### What is being asked
Output the data below exactly, down to the last character.

### Dataset records
Content starts

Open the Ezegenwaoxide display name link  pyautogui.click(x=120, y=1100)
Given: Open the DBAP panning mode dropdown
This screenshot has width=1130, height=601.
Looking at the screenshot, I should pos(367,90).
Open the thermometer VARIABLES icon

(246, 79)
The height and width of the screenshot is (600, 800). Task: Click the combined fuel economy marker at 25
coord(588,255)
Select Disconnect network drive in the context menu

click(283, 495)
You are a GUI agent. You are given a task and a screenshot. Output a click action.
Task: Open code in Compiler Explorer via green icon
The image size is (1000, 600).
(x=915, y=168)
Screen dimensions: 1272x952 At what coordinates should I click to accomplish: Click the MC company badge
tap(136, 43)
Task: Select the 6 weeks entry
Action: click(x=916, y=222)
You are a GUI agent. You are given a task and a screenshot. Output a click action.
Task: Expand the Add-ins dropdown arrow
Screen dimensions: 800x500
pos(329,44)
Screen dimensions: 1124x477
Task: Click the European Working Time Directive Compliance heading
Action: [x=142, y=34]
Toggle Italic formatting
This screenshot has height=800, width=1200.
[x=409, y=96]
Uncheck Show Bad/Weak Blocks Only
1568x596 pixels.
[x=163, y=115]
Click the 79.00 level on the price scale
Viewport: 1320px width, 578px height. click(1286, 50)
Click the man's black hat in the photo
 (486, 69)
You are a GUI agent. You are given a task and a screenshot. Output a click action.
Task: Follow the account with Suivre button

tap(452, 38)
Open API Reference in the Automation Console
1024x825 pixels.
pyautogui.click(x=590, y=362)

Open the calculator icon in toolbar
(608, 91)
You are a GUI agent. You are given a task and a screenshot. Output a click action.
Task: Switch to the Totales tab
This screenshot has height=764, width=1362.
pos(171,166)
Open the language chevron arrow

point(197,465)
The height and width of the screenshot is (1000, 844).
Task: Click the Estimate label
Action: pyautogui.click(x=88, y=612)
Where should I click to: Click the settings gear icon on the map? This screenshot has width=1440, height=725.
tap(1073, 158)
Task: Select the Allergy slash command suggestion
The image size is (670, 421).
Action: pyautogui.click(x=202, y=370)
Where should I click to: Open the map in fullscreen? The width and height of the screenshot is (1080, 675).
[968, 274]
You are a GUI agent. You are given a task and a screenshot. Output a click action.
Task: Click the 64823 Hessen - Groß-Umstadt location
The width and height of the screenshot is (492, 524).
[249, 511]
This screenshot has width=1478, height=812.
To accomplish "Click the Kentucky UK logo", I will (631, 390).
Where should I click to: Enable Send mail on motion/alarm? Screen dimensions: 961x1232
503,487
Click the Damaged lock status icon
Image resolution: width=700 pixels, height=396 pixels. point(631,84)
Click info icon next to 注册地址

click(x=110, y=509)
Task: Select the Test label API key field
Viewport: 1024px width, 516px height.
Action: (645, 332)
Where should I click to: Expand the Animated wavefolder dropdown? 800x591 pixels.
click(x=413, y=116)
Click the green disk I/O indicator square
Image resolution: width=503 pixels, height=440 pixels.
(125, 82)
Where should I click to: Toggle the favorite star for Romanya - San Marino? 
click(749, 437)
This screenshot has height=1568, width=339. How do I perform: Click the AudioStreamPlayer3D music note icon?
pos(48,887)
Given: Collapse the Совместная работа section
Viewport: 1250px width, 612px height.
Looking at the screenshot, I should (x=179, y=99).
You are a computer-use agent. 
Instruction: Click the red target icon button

Content ends

### Solution for this exercise
Open the Ezegenwaoxide display name link  pyautogui.click(x=120, y=1100)
Given: Open the DBAP panning mode dropdown
This screenshot has width=1130, height=601.
Looking at the screenshot, I should pos(367,90).
Open the thermometer VARIABLES icon

(246, 79)
The height and width of the screenshot is (600, 800). Task: Click the combined fuel economy marker at 25
coord(588,255)
Select Disconnect network drive in the context menu

click(283, 495)
You are a GUI agent. You are given a task and a screenshot. Output a click action.
Task: Open code in Compiler Explorer via green icon
The image size is (1000, 600).
(x=915, y=168)
Screen dimensions: 1272x952 At what coordinates should I click to accomplish: Click the MC company badge
tap(136, 43)
Task: Select the 6 weeks entry
Action: click(x=916, y=222)
You are a GUI agent. You are given a task and a screenshot. Output a click action.
Task: Expand the Add-ins dropdown arrow
Screen dimensions: 800x500
pos(329,44)
Screen dimensions: 1124x477
Task: Click the European Working Time Directive Compliance heading
Action: [x=142, y=34]
Toggle Italic formatting
This screenshot has height=800, width=1200.
[x=409, y=96]
Uncheck Show Bad/Weak Blocks Only
1568x596 pixels.
[x=163, y=115]
Click the 79.00 level on the price scale
Viewport: 1320px width, 578px height. click(1286, 50)
Click the man's black hat in the photo
 (486, 69)
You are a GUI agent. You are given a task and a screenshot. Output a click action.
Task: Follow the account with Suivre button

tap(452, 38)
Open API Reference in the Automation Console
1024x825 pixels.
pyautogui.click(x=590, y=362)

Open the calculator icon in toolbar
(608, 91)
You are a GUI agent. You are given a task and a screenshot. Output a click action.
Task: Switch to the Totales tab
This screenshot has height=764, width=1362.
pos(171,166)
Open the language chevron arrow

point(197,465)
The height and width of the screenshot is (1000, 844).
Task: Click the Estimate label
Action: pyautogui.click(x=88, y=612)
Where should I click to: Click the settings gear icon on the map? This screenshot has width=1440, height=725.
tap(1073, 158)
Task: Select the Allergy slash command suggestion
The image size is (670, 421).
Action: pyautogui.click(x=202, y=370)
Where should I click to: Open the map in fullscreen? The width and height of the screenshot is (1080, 675).
[968, 274]
You are a GUI agent. You are given a task and a screenshot. Output a click action.
Task: Click the 64823 Hessen - Groß-Umstadt location
The width and height of the screenshot is (492, 524).
[249, 511]
This screenshot has width=1478, height=812.
To accomplish "Click the Kentucky UK logo", I will (631, 390).
Where should I click to: Enable Send mail on motion/alarm? Screen dimensions: 961x1232
503,487
Click the Damaged lock status icon
Image resolution: width=700 pixels, height=396 pixels. point(631,84)
Click info icon next to 注册地址

click(x=110, y=509)
Task: Select the Test label API key field
Viewport: 1024px width, 516px height.
Action: (645, 332)
Where should I click to: Expand the Animated wavefolder dropdown? 800x591 pixels.
click(x=413, y=116)
Click the green disk I/O indicator square
Image resolution: width=503 pixels, height=440 pixels.
(125, 82)
Where should I click to: Toggle the favorite star for Romanya - San Marino? 
click(749, 437)
This screenshot has height=1568, width=339. How do I perform: Click the AudioStreamPlayer3D music note icon?
pos(48,887)
Given: Collapse the Совместная работа section
Viewport: 1250px width, 612px height.
Looking at the screenshot, I should (x=179, y=99).
You are a computer-use agent. 
Instruction: Click the red target icon button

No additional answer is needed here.